■ Task item
In the entries below, find the line with "231x173 pixels." and the line with "The image size is (662, 389)."; copy them and every line between them exactly, but not the pictures.

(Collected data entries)

:::::

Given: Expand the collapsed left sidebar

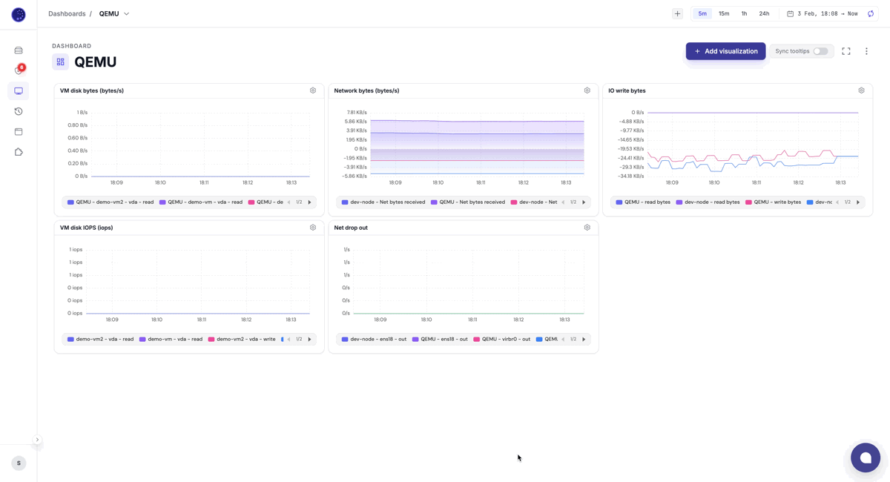Looking at the screenshot, I should coord(37,440).
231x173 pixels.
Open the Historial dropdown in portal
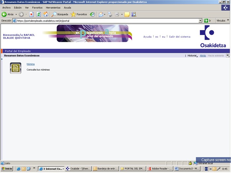pos(192,55)
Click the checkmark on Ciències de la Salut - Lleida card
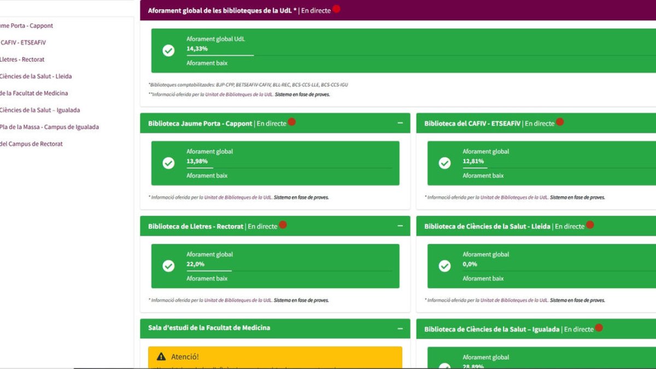 [x=444, y=266]
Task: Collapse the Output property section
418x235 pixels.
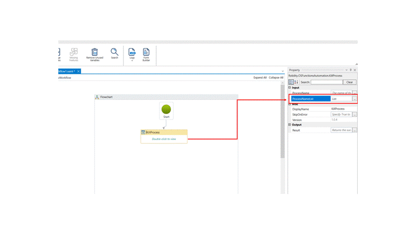Action: pyautogui.click(x=290, y=125)
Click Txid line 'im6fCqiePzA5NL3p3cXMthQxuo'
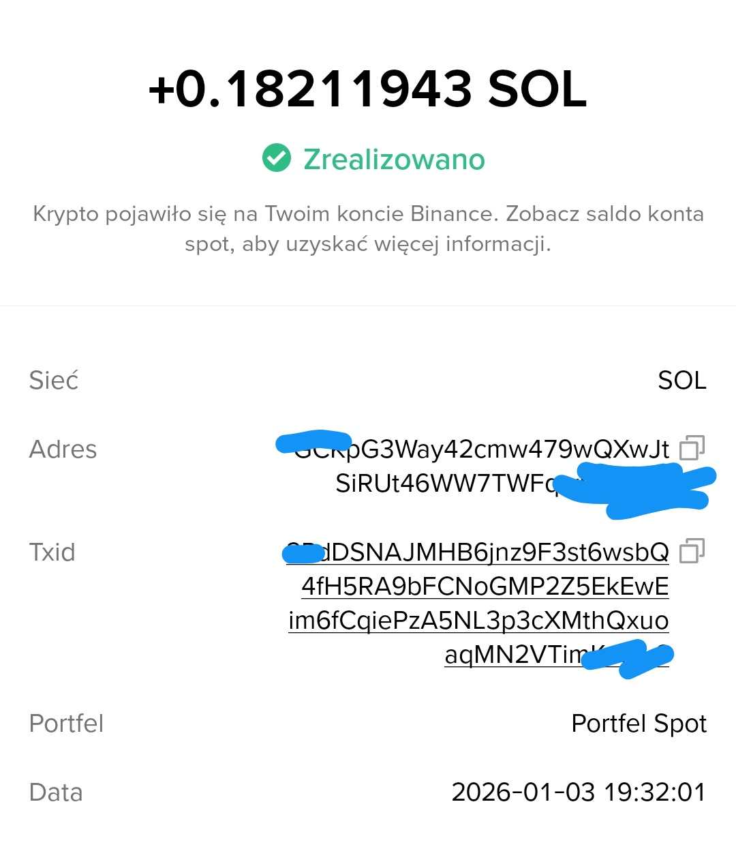Screen dimensions: 736x860 pyautogui.click(x=478, y=621)
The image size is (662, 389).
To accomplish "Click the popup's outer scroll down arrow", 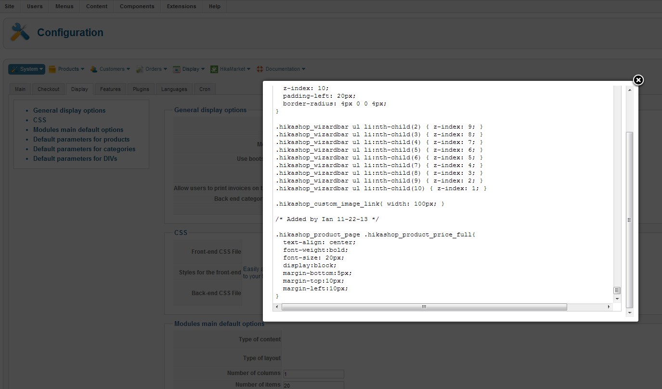I will [x=629, y=313].
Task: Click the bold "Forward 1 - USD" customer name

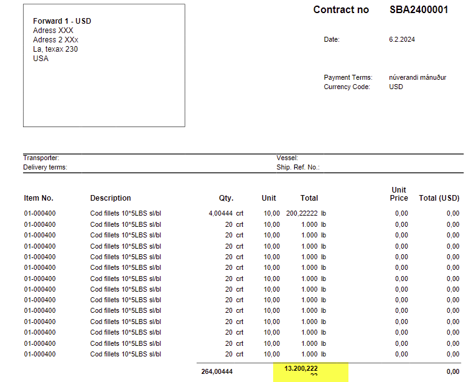Action: tap(62, 21)
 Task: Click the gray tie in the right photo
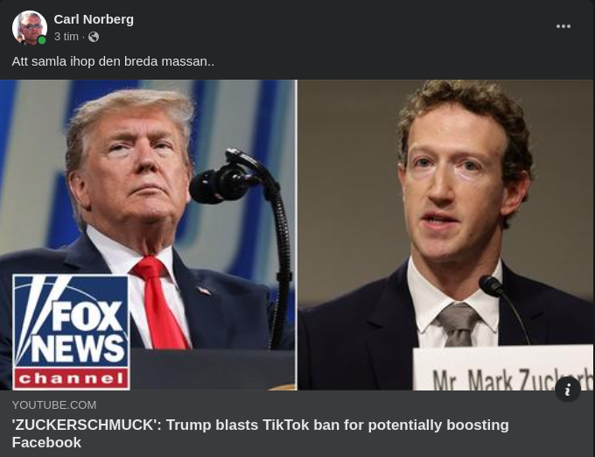point(458,325)

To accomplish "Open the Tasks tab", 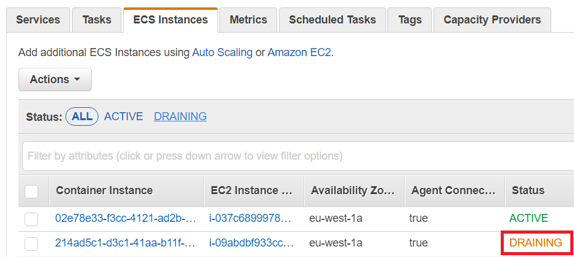I will click(x=97, y=20).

:::::

■ Answer below
231x173 pixels.
Open the Historial dropdown in portal
pos(192,55)
Click the checkmark on Ciències de la Salut - Lleida card
 [x=444, y=266]
Task: Collapse the Output property section
418x235 pixels.
Action: pyautogui.click(x=290, y=125)
Click Txid line 'im6fCqiePzA5NL3p3cXMthQxuo'
Screen dimensions: 736x860 pyautogui.click(x=478, y=621)
The image size is (662, 389).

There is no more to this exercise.